Did I figure this out correctly. Assume that three people are dealt two cards from three completely different decks. They can be dealt exactly the same hand. Now I will rank each two card hand all 1326 combo's from high to low. It is unimportant to me what the ranking system is. Suppose I have two cards that are exactly at the 40th percentile.

Is the probability that I have the best hand.

1-((2*.40)-(.4*.4)) = .36 or 36 percent of the time I have the best hand.

Thanks, Cobra

When I say 40th percentile I mean 60 percent of the hands are worse than it and 40 percent are better.

Cobra

If you strip away all the card references, does this question basically boil down to "There are 100 numbers in a hat, three people pick a number and replace it...what are the odds that if I pick 60, it's the highest number of the three?"

If so, I'd say 34.81% of the time you'll have the best "hand" or whatever.

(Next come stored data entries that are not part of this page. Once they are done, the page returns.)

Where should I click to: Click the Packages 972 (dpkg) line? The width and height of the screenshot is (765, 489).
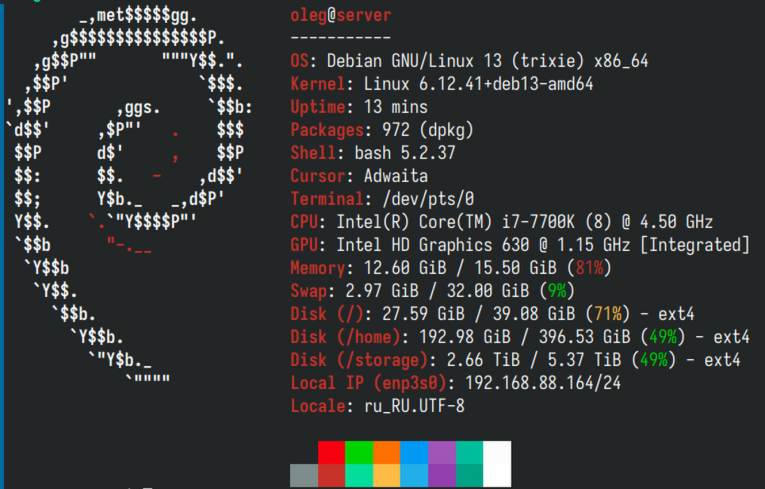click(382, 130)
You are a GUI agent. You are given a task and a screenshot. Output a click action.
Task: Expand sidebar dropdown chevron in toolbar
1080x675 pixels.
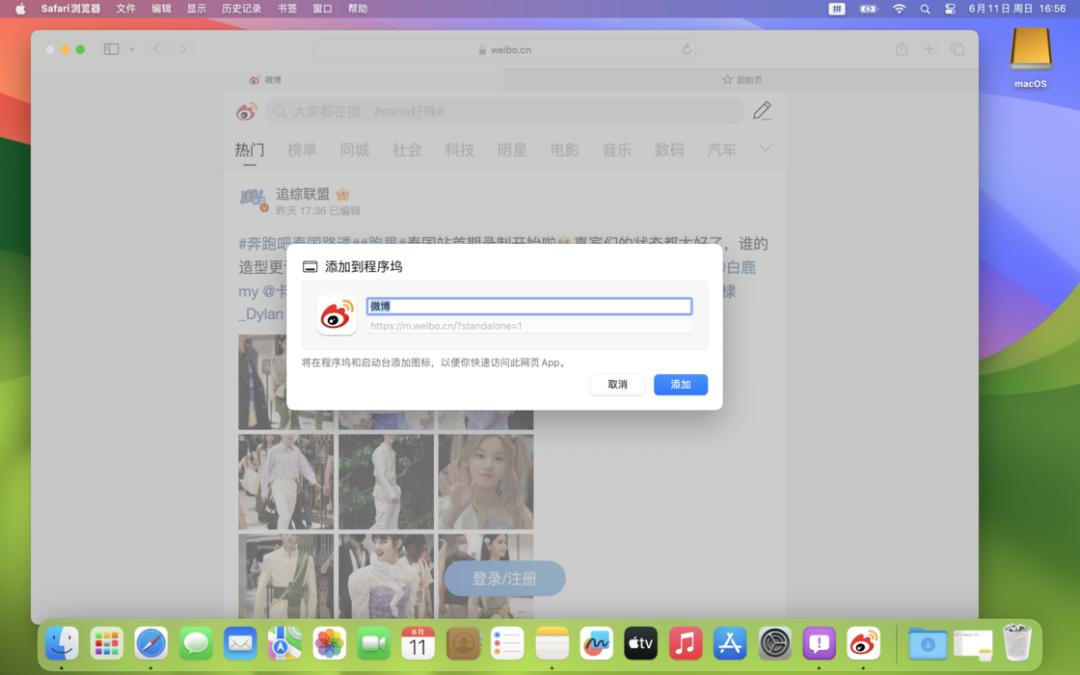pos(132,49)
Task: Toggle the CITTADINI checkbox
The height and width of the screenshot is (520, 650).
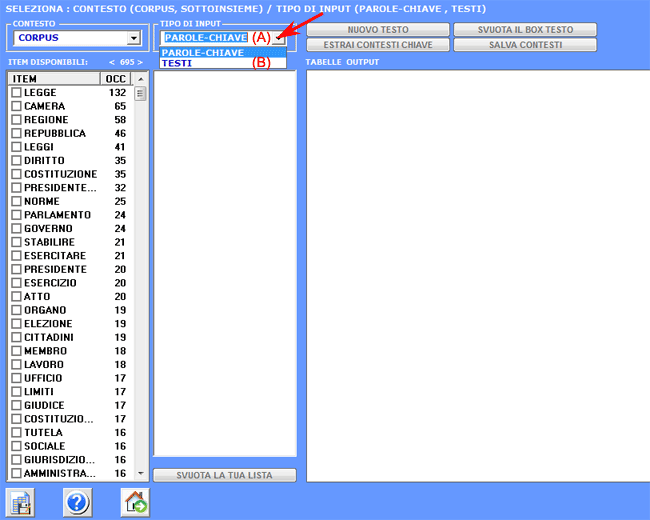Action: (16, 338)
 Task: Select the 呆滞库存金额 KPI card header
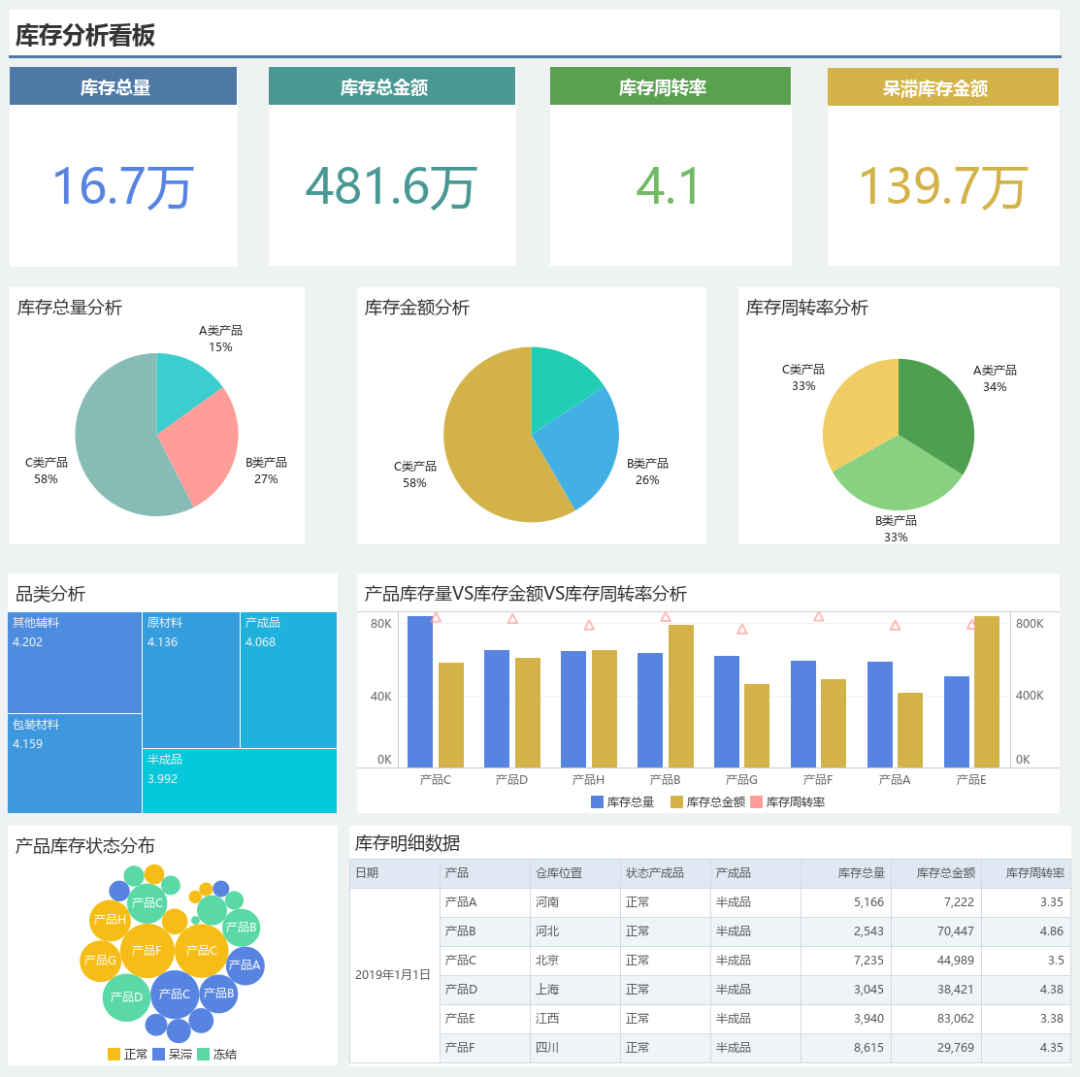[942, 88]
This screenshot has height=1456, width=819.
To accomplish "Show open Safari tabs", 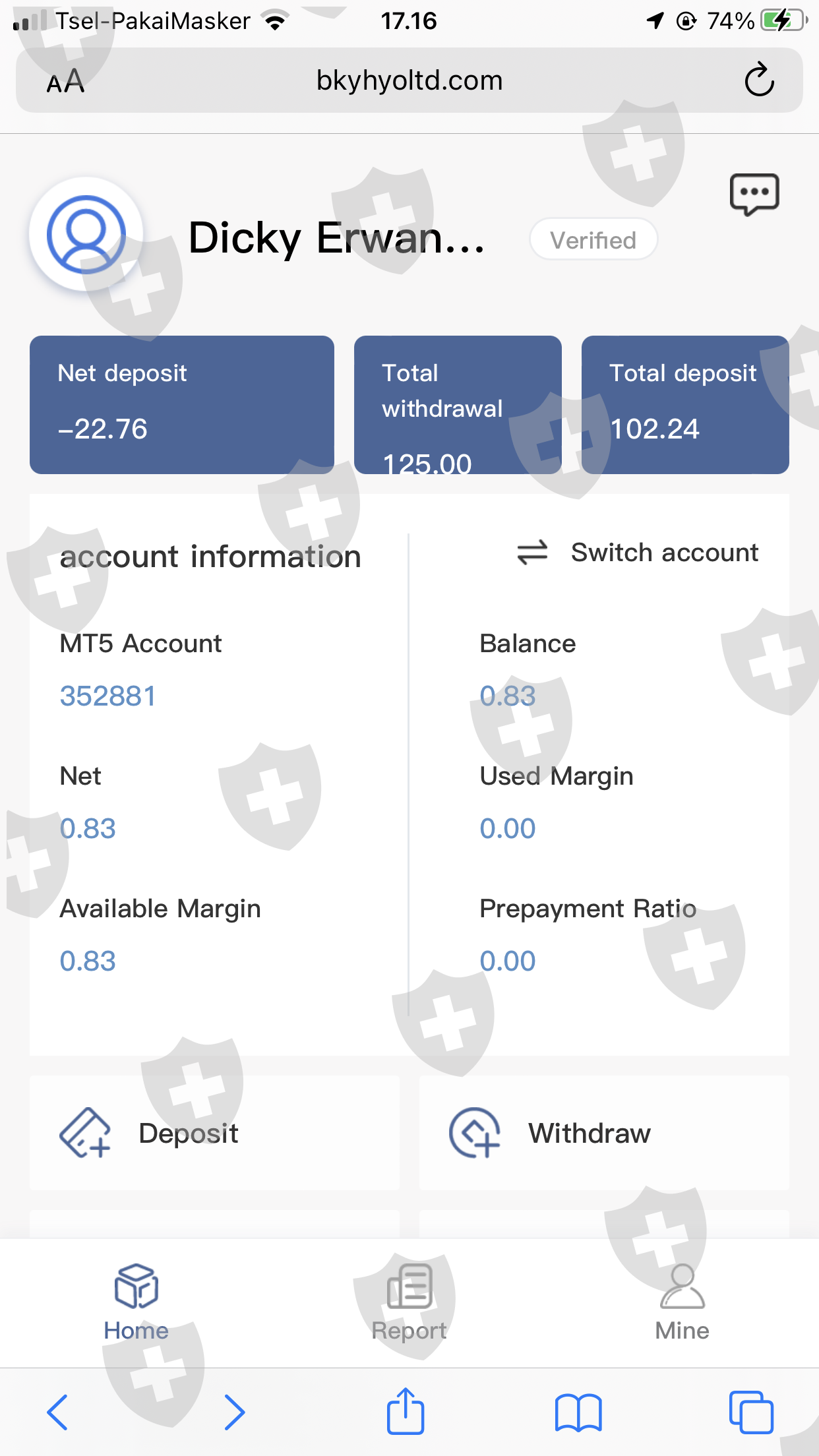I will coord(751,1412).
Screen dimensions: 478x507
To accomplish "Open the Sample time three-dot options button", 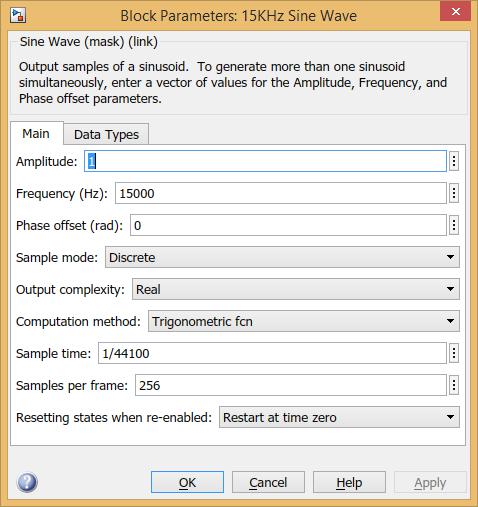I will coord(454,353).
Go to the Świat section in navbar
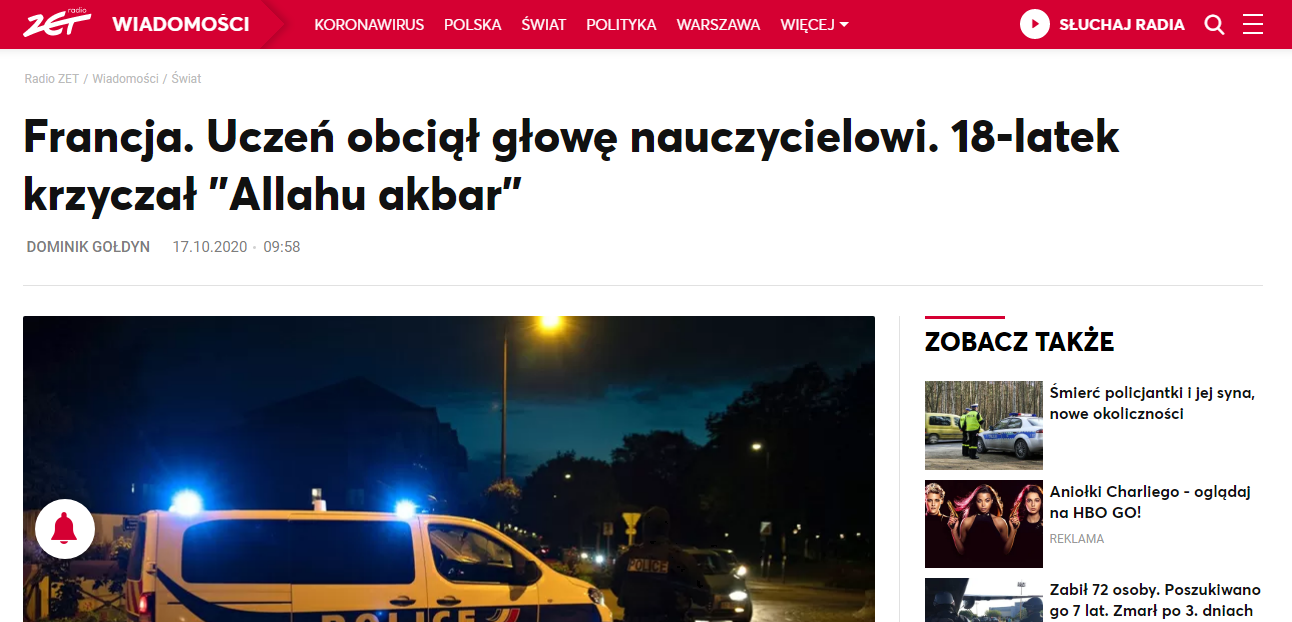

Yes LetYouDown, that is what I am asking. If you don't mind how did you come up with that answer. I am more interested in how the answer was derived than the answer itself.

Cobra

Well, we know you'll pick 60. So you need the other two people to pick 59 or lower. They both have a 59% chance of doing this. .59 * .59 = .3481 or 34.81%.

Boy that was easy wasn't it. Thanks, Cobra